----- TEXTBLOCK -----
Kampf gegen die Schleppermafia

Die Grenze zu Italien ist löchrig. Jetzt intensiviert die Grenzwache den Einsatz gegen die Menschenschmuggler.

Von Leo Ferraro (Text) und Tom Lüthi (Fotos)

Die Grenzwächter am Bahnhof von Chiasso TI umstellen eine Gruppe dunkelhäutiger Männer. Sie sind mit dem Zug aus Mailand (I) gekommen, haben keine Papiere. Die Grenzwächter bringen sie ins Empfangszentrum für Asylbewerber. 80 Prozent der illegalen Einwanderer kommen mit dem Zug in die Schweiz.

Plötzlich bricht Hektik aus. «Ein Schlepper!», ruft Patrick Benz (39). Er hat am Funk gehört, dass eine mobile Patrouille ein verdächtiges Fahrzeug gesehen hat. Einen blauen Alfa Romeo mit Tessiner Kennzeichen. Die Grenzwächter rennen sofort zu ihrem Auto, mit Blaulicht und Sirene rasen sie davon. Am Bahnhof fährt der Zug aus Mailand ein. Personenkontrollen gibt es diesmal keine.

Hotspot Tessin: Mehr als 6000 Menschen kamen im letzten Jahr illegal über die Südgrenze in die Schweiz, viele von ihnen mit Schleppern. 113 Menschenschmuggler gingen den Grenz­wächtern allein in den ersten fünf Monaten dieses Jahres ins Netz. Im gleichen Zeitraum 2013 waren es nur 49!
----- QUELLAUSZUG -----
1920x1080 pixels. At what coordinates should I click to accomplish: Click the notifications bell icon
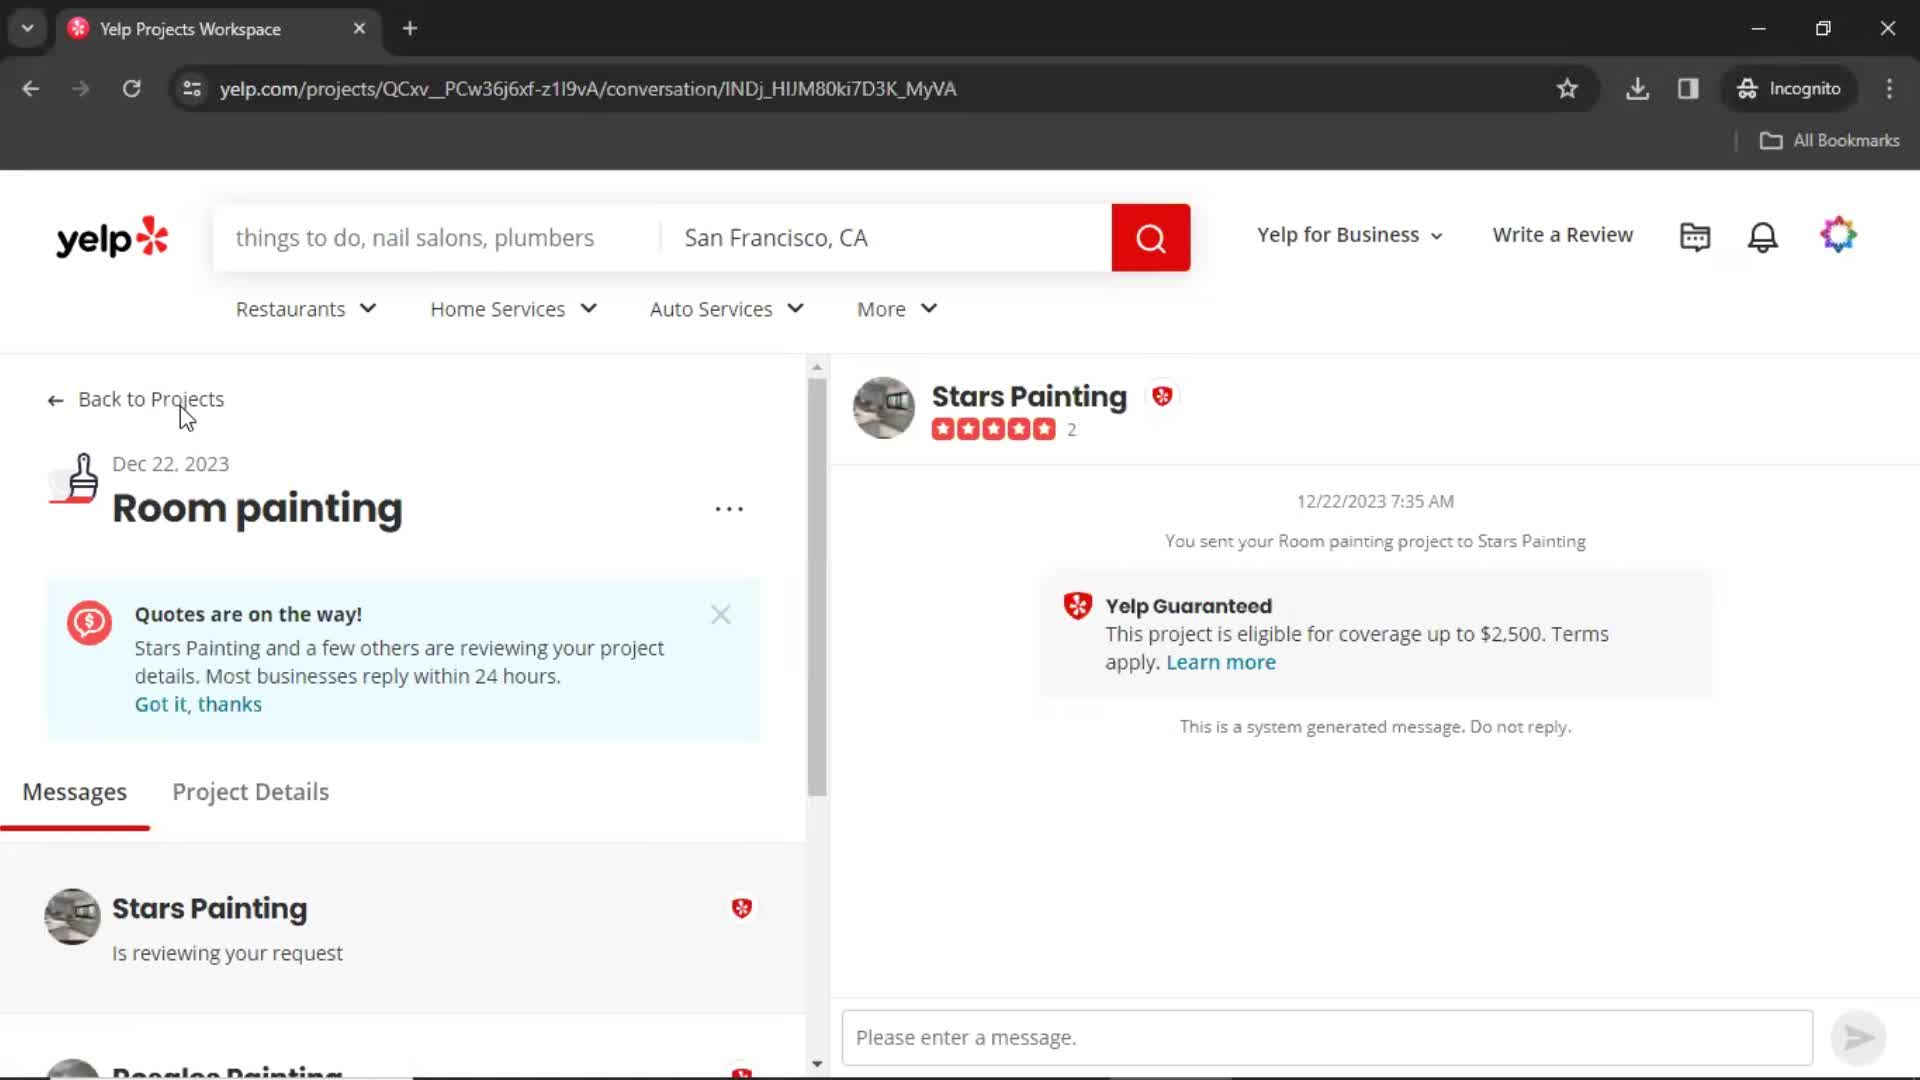(1762, 235)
-----
**ARBEITSAUFTRAG:** Wie viele Menschenschmuggler gingen den Grenzwächtern laut dem Textblock in den ersten fünf Monaten dieses Jahres ins Netz?

**VOLLSTÄNDIGE AUSGABE:** 113 Menschenschmuggler.